Seaweed Kappaphycus alvarezii previously known as Eucheuma cottonii is one of the best sources of kappa carrageenan and is cultivated in Philippines, Indonesia, Malaysia and other countries including India. In the present study, semi-refined carrageenan (SRC) was prepared from K. alvarezii with different concentrations of KOH (6, 12, 18 and 24%) at 80 ± 2°C for 2 h; its sulfate contents were 13.73±0.74, 13.66±0.27, 13.84±0.66 and 14.76±0.18%, respectively, and it was 14.10±0.34% for untreated clean weed (control). The sulfate removal with increasing concentration of KOH used for processing SRC is not statistically significant (p < 0.05). The KCl gel strength of untreated clean weed and 6, 12, 18 and 24% KOH treated weed was 97±10.27, 650±12.11, 637±10.25, 552±18.71 and 526±26.55 g cm-2, respectively. Contents of 3,6-anhydrogalactose were 28.30±0.52, 33.41±0.50, 32.97±0.42, 31.15±0.60 and 31.61±0.17%. FTIR spectroscopy showed that molecules in all four SRC samples are quite similar. Spectral band was at 1257 cm-1 which referred to ester sulfate of 930 cm-1 for 3,6 anhydrogalactose and 848 cm-1 assigned to galactose-4-sulfate.
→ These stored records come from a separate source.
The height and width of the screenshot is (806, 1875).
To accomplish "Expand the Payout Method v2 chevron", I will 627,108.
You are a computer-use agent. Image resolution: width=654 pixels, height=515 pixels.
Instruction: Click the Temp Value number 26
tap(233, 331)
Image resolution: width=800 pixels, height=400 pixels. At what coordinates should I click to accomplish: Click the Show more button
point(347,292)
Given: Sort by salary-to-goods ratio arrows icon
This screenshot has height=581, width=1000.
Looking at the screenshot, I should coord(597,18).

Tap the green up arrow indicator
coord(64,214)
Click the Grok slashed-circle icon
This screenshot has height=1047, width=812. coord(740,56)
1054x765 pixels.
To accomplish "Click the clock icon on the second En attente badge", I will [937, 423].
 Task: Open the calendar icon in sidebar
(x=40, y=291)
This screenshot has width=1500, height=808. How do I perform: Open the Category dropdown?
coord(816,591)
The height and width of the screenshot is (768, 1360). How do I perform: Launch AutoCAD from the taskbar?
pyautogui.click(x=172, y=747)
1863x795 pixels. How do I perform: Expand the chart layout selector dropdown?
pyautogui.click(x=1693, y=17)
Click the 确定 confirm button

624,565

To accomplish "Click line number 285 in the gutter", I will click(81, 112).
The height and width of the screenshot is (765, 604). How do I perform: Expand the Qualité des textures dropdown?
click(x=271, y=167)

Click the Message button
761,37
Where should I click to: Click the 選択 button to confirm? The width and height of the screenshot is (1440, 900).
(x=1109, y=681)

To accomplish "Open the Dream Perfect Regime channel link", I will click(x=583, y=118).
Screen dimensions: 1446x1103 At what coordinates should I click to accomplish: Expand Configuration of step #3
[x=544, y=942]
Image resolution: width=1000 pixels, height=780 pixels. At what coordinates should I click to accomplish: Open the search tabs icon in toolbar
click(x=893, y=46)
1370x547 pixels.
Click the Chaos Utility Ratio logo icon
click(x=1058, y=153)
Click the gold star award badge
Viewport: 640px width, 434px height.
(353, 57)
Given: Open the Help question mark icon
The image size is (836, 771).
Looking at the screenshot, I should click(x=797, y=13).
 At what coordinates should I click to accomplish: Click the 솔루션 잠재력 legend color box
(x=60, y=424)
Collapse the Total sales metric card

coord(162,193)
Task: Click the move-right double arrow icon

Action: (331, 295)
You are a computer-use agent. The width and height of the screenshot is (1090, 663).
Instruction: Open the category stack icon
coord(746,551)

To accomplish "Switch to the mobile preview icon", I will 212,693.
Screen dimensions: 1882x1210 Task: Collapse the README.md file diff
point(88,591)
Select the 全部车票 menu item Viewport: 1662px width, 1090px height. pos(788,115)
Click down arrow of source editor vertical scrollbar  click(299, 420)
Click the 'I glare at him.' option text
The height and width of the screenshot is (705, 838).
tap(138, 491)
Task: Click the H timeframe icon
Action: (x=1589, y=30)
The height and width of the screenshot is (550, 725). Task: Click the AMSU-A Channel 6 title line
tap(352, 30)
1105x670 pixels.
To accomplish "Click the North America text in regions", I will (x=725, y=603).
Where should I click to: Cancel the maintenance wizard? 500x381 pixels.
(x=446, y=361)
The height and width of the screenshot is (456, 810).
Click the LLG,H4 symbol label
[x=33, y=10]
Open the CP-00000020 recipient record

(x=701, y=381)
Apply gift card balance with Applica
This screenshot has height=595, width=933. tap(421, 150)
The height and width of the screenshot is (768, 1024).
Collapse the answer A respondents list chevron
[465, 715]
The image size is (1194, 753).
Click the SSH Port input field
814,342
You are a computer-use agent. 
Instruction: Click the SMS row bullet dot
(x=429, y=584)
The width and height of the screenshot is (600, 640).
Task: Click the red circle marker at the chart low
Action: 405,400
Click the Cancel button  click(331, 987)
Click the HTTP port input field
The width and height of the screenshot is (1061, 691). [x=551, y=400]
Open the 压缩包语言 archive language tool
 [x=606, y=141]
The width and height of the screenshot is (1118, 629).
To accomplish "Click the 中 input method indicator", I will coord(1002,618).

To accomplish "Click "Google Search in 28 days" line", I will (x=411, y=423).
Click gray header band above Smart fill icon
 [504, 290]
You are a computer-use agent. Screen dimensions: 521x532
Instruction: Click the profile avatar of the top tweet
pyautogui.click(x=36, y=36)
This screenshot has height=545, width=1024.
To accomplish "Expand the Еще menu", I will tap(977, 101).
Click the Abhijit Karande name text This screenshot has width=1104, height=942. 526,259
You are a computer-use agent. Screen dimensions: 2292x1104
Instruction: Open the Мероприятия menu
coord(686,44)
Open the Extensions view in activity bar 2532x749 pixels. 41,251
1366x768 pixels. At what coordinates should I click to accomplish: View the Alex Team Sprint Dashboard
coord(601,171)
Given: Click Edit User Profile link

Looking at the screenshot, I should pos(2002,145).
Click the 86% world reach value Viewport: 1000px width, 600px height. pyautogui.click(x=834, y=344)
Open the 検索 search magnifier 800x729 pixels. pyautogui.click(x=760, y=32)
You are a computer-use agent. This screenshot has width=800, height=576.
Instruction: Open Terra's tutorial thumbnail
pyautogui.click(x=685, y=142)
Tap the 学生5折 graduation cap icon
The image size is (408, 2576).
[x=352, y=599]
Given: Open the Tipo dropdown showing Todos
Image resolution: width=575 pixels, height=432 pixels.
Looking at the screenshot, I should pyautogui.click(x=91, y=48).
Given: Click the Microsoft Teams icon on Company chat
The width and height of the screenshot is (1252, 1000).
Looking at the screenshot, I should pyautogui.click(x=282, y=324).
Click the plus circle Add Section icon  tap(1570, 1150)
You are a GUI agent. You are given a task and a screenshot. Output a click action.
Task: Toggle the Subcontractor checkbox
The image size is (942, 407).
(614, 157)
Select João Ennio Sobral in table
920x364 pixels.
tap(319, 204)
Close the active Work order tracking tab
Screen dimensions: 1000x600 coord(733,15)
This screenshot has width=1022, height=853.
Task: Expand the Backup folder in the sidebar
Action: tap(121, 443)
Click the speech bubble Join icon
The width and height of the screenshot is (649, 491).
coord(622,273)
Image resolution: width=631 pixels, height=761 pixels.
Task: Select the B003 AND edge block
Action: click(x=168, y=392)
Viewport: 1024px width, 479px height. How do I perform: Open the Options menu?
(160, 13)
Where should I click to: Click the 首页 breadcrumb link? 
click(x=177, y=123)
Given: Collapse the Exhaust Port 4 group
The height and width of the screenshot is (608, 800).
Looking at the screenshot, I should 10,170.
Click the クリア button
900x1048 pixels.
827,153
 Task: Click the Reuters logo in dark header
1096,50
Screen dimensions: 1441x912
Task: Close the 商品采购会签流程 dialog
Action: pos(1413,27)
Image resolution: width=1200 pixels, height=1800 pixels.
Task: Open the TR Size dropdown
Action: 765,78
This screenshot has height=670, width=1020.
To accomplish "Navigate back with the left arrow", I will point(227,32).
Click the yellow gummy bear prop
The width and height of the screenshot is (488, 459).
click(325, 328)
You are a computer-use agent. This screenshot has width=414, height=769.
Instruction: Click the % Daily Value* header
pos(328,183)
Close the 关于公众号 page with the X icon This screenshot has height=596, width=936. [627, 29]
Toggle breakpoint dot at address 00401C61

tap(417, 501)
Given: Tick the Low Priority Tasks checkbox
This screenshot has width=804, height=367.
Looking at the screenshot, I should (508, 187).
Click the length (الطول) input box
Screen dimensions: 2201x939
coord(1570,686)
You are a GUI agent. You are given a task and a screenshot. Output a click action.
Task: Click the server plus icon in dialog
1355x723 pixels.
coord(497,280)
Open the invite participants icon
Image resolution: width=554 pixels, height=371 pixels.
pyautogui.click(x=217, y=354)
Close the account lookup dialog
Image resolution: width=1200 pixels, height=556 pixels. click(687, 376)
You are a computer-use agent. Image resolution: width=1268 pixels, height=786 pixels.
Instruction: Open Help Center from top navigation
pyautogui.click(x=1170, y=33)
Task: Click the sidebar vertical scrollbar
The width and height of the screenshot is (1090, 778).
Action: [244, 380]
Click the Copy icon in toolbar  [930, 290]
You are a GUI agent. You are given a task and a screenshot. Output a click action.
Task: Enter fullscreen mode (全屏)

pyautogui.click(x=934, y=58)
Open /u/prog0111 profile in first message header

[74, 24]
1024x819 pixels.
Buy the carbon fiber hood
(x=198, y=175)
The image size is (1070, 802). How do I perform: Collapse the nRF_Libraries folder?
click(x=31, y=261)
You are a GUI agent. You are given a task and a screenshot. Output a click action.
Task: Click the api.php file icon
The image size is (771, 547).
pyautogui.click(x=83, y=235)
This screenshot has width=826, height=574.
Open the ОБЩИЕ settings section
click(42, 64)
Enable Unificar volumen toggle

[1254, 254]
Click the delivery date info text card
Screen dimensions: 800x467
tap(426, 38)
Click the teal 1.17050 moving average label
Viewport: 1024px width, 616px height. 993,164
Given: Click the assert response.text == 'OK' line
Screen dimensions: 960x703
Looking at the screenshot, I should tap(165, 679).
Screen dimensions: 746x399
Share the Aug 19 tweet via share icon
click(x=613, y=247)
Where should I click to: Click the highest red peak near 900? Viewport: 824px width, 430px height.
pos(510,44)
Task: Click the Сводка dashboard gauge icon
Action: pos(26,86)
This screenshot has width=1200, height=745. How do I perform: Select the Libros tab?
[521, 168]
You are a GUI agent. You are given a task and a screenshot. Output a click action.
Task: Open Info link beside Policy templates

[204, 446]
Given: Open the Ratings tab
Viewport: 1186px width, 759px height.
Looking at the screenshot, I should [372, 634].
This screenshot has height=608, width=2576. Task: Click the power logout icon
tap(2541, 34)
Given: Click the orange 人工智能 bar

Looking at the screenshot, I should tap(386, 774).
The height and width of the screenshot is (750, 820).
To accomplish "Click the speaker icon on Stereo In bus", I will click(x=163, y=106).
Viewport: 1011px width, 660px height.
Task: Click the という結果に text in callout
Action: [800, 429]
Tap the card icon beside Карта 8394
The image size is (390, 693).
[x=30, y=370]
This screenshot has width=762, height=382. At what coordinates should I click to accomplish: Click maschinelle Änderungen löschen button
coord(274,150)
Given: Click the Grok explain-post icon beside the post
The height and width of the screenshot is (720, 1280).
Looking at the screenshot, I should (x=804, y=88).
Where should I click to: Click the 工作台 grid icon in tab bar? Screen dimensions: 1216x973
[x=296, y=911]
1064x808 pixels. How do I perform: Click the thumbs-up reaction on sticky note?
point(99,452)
From the present investigation, it was observed that sulfate removal and quality improvement with increasing concentration of KOH for cooking seaweed is not statistically significant; therefore, seaweed can be subjected to lower concentration of KOH treatment (6 to 12%) to produce semi-refined carrageenan on commercial scale.
Key words: Seaweed, Kappaphycus alvarezii, KOH treatment, semi-refined carrageenan (SRC), sulfate content, FTIR spectra, gel strength.
SRC, semi-refined carrageenan; 3,6-AG, 3,6-anhydrogalacotse; FTIR, Fourier Transform Infrared Spectroscopy.